At the CFI dinner, Keon said the Conservatives' election platform pledge of $500 million over five years for the granting councils, while encouraging, was not enough. And with more funding proposals emerging, the message from the research community must be clear, with a single overriding message that's simple to understand.
"You've got to develop a strategy and you've got to be able to read it off the side of a barn when you're going 60 miles per hour, as Trudeau used to say," asserted Keon in an interview with RE$EARCH MONEY. "We all accept that we're living in a knowledge-based economy whether we like it or not. That's globalization, point number one. How do we compete in the knowledge-based economy? By uncovering more new knowledge than anybody else. And how do you get more knowledge than anybody else? Research. Those are the commandments and it's just a matter of filling in the blanks below that philosophy."
Keon, a renowned health surgeon and founder of the University of Ottawa Heart Institute, is adamant that Canada has the potential to move up the ranks as a nation with top-flight health research. He says that the country's cancer research effort is world class and that, given the proper strategic positions and enhanced funding, Canada could succeed in several areas.
"We have a superb platform to build on," he says. "It's time the research community sat down and did some navel gazing ... Are we going to continue with a proliferation of new instruments or are we going to concentrate on using the instruments we have, such as the 13 institutes of CIHR, the other granting councils and the CFI, which is a very effective body? CFI provides capital monies and works very closely with CIHR. Obviously, a great effort has to be made to sustain that and improve it."
While head of the Heart Institute, Keon says an insistence on a holistic approach to research funding yielded impressive results. Researchers wishing to seek granting council funds were required to demonstrate how their proposals fit into the strategic priorities of the institute, the Univ of Ottawa and the larger national environment. They also had to identify capital funding to support the research and determine whether the granting council award was enough to cover off all of the researcher's expenses.
"We were highly successful all the time with our applications," says Keon. "I think that philosophy has to permeate the whole country."
Keon was appointed to the Senate in 1990 by former prime minister Brian Mulroney. Since that time, he has been an active and forceful advocate for a vibrant health research enterprise in Canada and was vice-chair of the Senate Standing Committee on Social Affairs, Science and Technology during the last Parliament. Keon was also involved in early planning for the transition from the former Medical Research Council to the Canadian Institutes of Health Research (CIHR).
Funding for CIHR was originally conceived to be 1% of the cost of health care or approximately $1 billion. But CIHR's need for increased funding has increased, along with the escalation of health care costs that have soared past $120 billion annually.
CIHR's current budget of $700 million accounts for less than 0.6% of health care costs, and even its target of $1 billion by FY07-08 won't bring it to the 1% target.
"Despite the increments (to its budget), it's not gaining much towards the one per cent ... If we had stuck to the one per cent, the government would have a clear target to work with. But we have to keep on insisting on that," says Keon.

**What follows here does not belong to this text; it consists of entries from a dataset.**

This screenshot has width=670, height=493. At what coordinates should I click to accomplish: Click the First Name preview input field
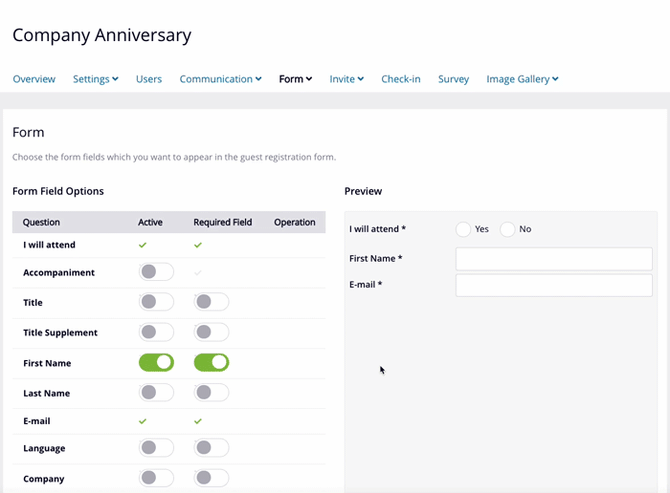tap(553, 259)
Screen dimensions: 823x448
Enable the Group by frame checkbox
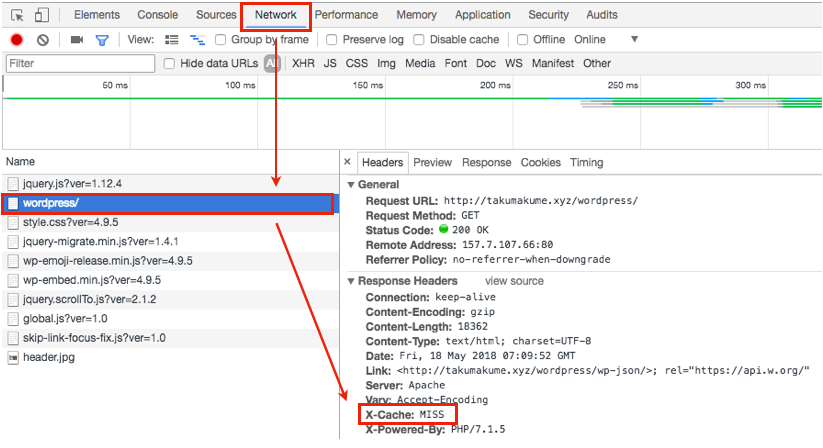(221, 40)
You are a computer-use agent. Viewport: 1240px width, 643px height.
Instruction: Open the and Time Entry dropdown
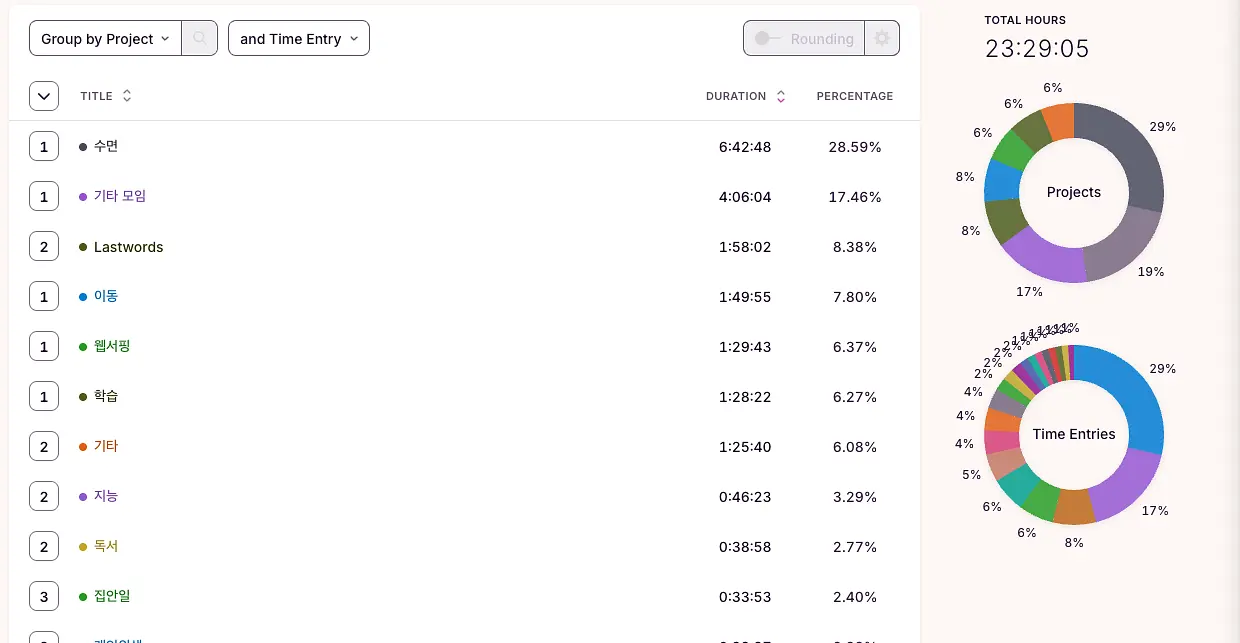tap(299, 39)
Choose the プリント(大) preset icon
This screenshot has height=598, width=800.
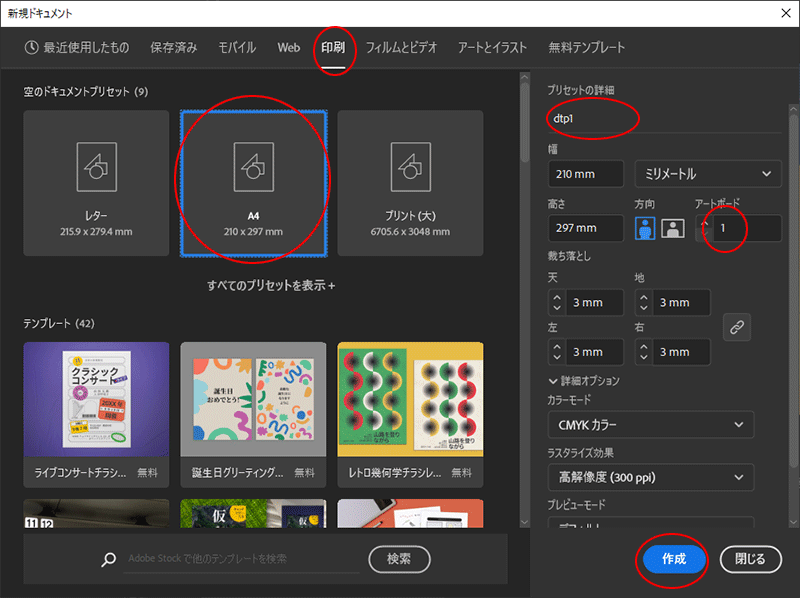point(410,183)
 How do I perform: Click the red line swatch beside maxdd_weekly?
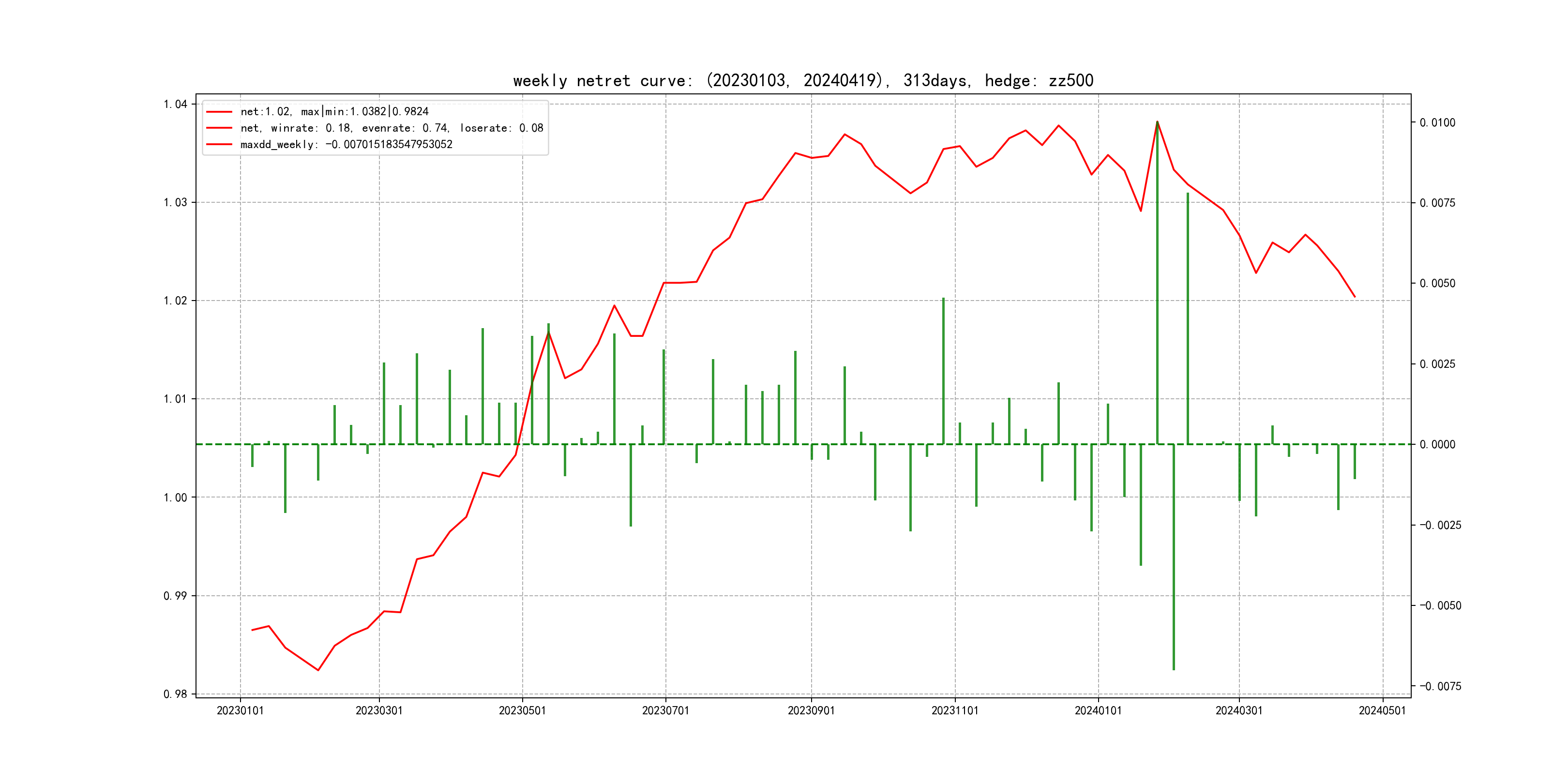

If the budgets of other health-related research agencies such as Genome Canada are added to that of CIHR, Canada is getting close to the 1% target. But Keon says there's another target Canada should be aiming for.
"We should aim to pass everybody except America," he says. There has to be a coming together of the scientific community and a consolidation planning (and) the government has to come through with more funding so that our research funding to GDP is better than anybody's except America."

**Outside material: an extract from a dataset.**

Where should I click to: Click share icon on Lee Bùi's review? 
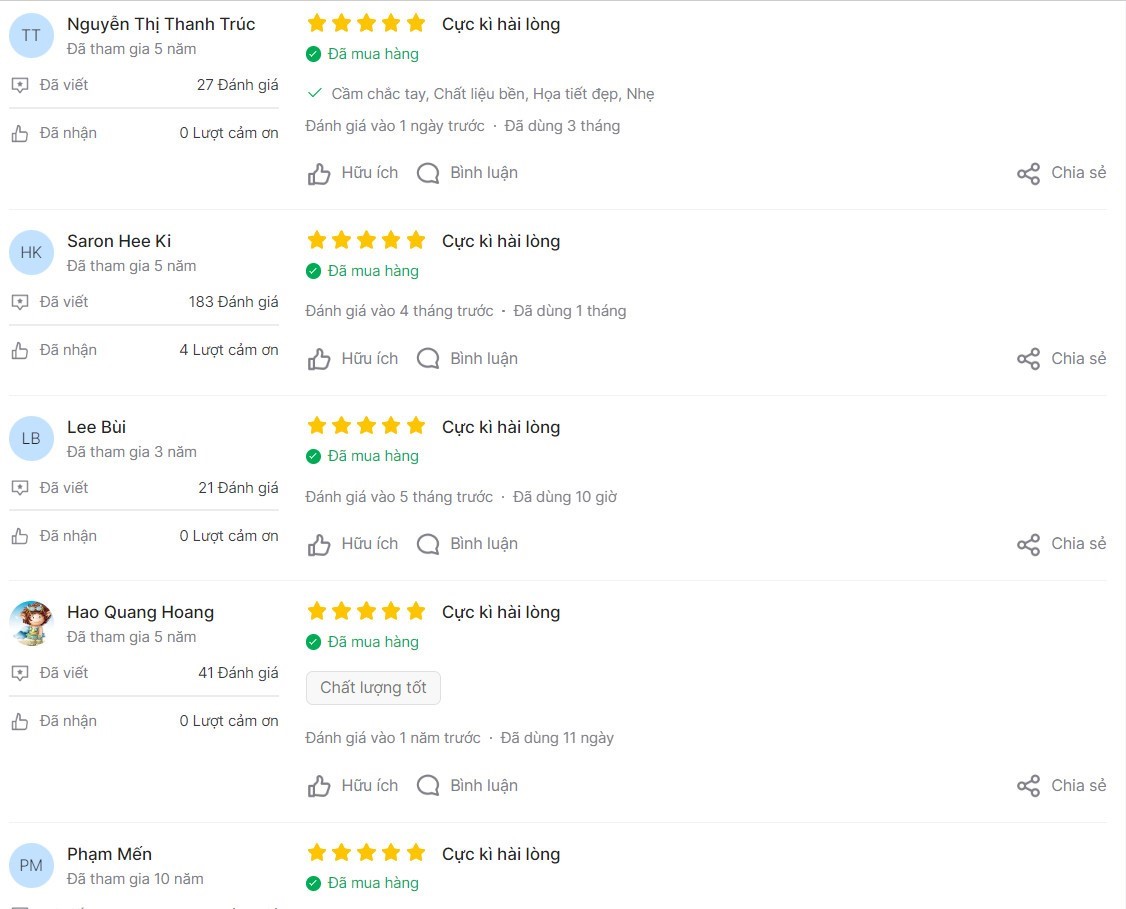pos(1028,545)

Canada faces many challenges to improving R&D and competitiveness, including the recent spike in revenue from oil and gas. Those revenues have transformed Alberta into a debt-free jurisdiction, raised the Toronto Stock Exchange to new heights and fattened the national balance of payments surplus. Keon says there's a risk that the wealth generated from energy sales could threaten the drive to improve competitiveness and productivity.
Between 2000 and 2005, resource exports as a percentage of GDP have soared from 43% to 53%, marking a shift back to non-tradable goods.
"We're not going to be driven to compete and other countries will pass us by," he says. "No matter how busy we get, no matter how preoccupied we get (R&D) is an area we just can't let up on. It has to stay on the radar. It's economic suicide to let this slip in any way."